# maple



## drasbell (Feb 6, 2009)

Last spring we fell a maple tree, This thing was huge like 75-85 feet tall and 3-3 1/2 feet round and I couldnt see it just go to firewood so the trunk and the bigger branches were saved. And just got it sawed by a local sawyer his price was rather high 75.00 hr and 15.00 for each nail, but I ended up with close to 4000 bf of 5/4 cut wood. It wasn't the hard wood species of maple it was a silver maple so the wood will be somewhat soft. I think maybe that it might be kinda comparable to pine or popular? But I'm sure that I will think of many projects to make out of this in the near future.


----------



## Bob N (Oct 12, 2004)

Hi Rick,

Sounds like you have a nice stash with some wonderful plans ahead. Don't forget the pictures when you make those projects


----------



## BigJimAK (Mar 13, 2009)

Geeze, Rick...

I'm no wood expert but here's what the USDA had tosay about it: http://plants.usda.gov/plantguide/doc/pg_acsa2.doc (attached). They describe it as:

"fairly hard, even textured, rather brittle, easily worked and is used for furniture, cabinetry, paneling, flooring, woodturning,
veneer, musical instruments, boxes and crates, tool
handles, wagons, carts, and rails. Old heartwood
develops a swirled pattern that is sold as “bird’s eye
maple.” Silver maple on good sites can be managed
for timber – it is often cut and sold with red maple as
“soft maple” lumber."

Based upon that, it sounds like you scored. Bird's eye maple is very expensive and with "mature trees" at 80-110ft tall, it sounds like you got one.

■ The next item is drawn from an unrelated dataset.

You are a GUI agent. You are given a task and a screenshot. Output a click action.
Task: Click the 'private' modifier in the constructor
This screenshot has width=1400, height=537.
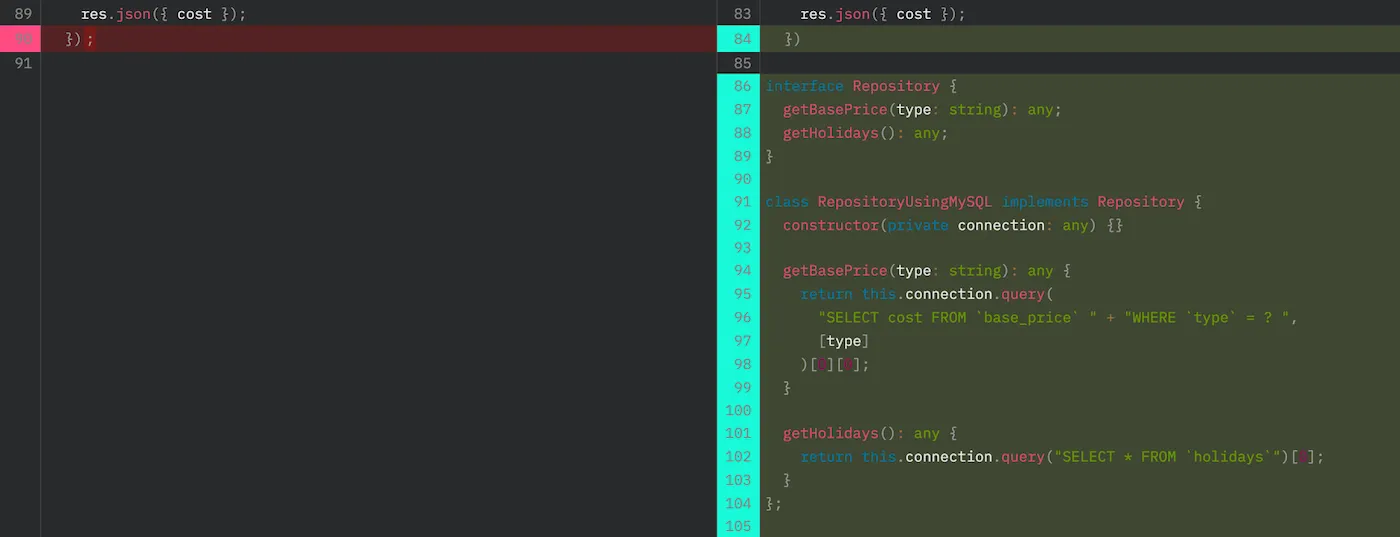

Here in Alaska, 4/4 soft maple (clear, kiln dried) starts at $3.62/bf (6"-8" wide x 14' long, S2S). Bird's eye" starts well into the 'teens. It sounds like you've got a great long-term supply of wood!


----------



## drasbell (Feb 6, 2009)

I have some photos of the wood that I got
The last photo is some saved for turnings.


----------



## Bonehead V.2 (Aug 23, 2009)

drasbell said:


> I have some photos of the wood that I got
> The last photo is some saved for turnings.




Very nice supply of Maple there.



I think I see Jesus in the wood in pic #3.


----------



## anotherBob (Oct 28, 2009)

Wow! You sure are in for some fun... nice stash you'll have.


----------



## dustmaker (May 18, 2009)

drasbell said:


> I have some photos of the wood that I got
> The last photo is some saved for turnings.


You are making me drool. I am very envious, but also very happy for you. That is a nice hoard! I will be looking forward to the many posts you will make to share the projects that come out of all that!


----------